One of the youngest tea gardens to catch the global attention in Darjeeling, this tea estate holds a lot of promise in its produce

The head office of the Giddapahar Tea Estate barely resembles the stately tea repertoire that one hears so much about in Darjeeling. It is more of a warm welcome to the Shaw household. I am greeted by Mr Shaw, father of the owner, Sudhanshu Shaw. A plate of sweets and tall glass of cool water is a welcome and heartening change from the scenery. It’s quite like home. “And it is,” says Sudhanshu Shaw while joining me at his family’s living room. 

“Giddapahar is first and foremost, home.”

“My grandfather Prashali Ram Shaw had purchased this tea garden in 1888 and the factory came up in 1907. Till date we are one of the few remaining single estate tea gardens in Darjeeling and have complete control over our produce.”
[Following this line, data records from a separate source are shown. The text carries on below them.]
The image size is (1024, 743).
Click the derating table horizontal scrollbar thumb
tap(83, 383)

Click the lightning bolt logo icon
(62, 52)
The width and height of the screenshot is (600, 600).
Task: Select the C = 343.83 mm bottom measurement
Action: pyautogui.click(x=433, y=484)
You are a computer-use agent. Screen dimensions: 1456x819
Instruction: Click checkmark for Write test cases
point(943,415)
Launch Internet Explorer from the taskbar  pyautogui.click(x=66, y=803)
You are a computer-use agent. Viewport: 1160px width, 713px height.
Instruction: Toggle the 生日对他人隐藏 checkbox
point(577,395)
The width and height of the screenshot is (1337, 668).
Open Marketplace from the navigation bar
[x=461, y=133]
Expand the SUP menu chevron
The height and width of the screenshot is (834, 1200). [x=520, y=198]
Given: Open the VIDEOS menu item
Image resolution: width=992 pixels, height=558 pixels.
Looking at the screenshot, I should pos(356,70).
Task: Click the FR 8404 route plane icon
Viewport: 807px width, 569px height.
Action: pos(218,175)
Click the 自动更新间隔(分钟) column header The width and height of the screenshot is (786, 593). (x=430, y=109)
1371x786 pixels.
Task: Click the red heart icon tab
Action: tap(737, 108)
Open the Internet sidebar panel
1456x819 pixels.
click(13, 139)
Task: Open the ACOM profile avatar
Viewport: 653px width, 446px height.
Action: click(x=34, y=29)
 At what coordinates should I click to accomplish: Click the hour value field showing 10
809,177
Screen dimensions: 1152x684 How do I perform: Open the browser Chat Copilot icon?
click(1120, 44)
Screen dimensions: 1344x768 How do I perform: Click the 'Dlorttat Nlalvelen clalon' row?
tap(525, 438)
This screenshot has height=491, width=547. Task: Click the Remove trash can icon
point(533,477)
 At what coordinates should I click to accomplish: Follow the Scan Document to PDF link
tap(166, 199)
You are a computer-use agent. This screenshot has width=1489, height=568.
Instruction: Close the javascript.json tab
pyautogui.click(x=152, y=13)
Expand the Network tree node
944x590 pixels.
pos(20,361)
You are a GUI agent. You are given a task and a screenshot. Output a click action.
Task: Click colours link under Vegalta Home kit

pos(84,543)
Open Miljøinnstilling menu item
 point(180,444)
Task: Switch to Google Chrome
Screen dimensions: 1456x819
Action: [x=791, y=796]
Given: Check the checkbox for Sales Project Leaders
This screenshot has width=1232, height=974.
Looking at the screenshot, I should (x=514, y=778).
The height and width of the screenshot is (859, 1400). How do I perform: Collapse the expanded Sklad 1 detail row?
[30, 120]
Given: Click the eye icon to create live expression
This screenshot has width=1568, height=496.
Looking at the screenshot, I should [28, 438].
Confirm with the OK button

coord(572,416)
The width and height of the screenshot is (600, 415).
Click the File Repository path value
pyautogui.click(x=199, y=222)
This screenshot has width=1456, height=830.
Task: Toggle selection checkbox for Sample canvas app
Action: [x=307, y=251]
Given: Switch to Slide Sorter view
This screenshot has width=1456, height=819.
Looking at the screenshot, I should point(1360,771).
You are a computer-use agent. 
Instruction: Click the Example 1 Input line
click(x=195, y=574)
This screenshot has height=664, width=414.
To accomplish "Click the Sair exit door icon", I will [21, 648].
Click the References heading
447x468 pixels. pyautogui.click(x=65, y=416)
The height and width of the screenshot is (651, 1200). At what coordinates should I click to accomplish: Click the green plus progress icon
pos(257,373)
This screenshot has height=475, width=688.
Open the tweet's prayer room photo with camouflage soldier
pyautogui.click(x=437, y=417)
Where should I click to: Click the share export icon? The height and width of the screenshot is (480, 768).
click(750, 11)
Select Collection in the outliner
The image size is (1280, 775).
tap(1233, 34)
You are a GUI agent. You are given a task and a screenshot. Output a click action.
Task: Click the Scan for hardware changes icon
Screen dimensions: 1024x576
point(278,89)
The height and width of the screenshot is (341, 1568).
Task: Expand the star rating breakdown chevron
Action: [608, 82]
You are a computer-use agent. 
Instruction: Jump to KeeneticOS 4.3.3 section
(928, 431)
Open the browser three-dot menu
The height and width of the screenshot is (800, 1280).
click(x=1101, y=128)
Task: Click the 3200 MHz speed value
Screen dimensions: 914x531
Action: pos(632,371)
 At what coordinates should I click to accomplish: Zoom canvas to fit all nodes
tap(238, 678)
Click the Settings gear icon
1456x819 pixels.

Two cups of sparkling tea are brought in at this point, to elaborate the quality of the produce of the tea garden. I take a sip and nod my agreement. It is a delectable First Flush, a sip of Darjeeling in a cup.

“Unlike the more high-profile estates around Darjeeling, we have a limited attention from our global customers who have tried and tested our produce and who keep coming back for more. We have more time to work on our harvest,” Shaw says.

“Being a small tea garden, we have a keen focus on establishing a good rapport with our limited buyers and always deliver quality.”

After the tea break, I take permission to walk about the garden. I am warned about the incline. A young tea picker, Sunita, escorts me to the area where the most picking is being conducted. The garden employs nearly 150 tea pickers each year to harvest the choicest tea buds of the season.

Sunita has the practiced gait of a mountain deer as she races up the incline and pauses at every nook to turn and giggle at the sight of me catching my breath. She is among the few young tea pickers that one finds in Darjeeling today.

Most of the youth has moved to more profitable collared jobs in the plains.

Unlike the other tea plantations I had been to, Giddapahar tea garden has a very unconventional feel about it. The people are very warm and open to conversation. Needless to say I was soon picking up local chatter and learning more about the lives of the people who make Darjeeling tea a reality for thousands of tea lovers around the world.

While the world is busy discussing the future of Darjeeling and other traditional forms of tea, this family-owned tea plantations is taking sure and steady steps to retaining the very best in every harvest. And while there is very little time left at hand after a day’s work, the prospect of tea tourism is not completely lost.

“I find it very amusing that people present tea tourism as a glamorous business. It is not. In fact, it is really quite hard to achieve — specially when you want to do it well aesthetically,” shares Shaw. “If we take up a project for tea tourism on our garden, we will ensure that it does not interfere in any way with the day-to-day work of the garden. We will have a completely different set-up for it.”

“As of now, our future is the health of our tea bushes. They need to be cared for like children do. Any miscalculations on our part could mean unhappiness all around. The healthy bushes will give us a healthy future.”

(This article is written to provide on-location information about tea gardens to tea lovers. Reviews by the author are not sponsored by any tea garden).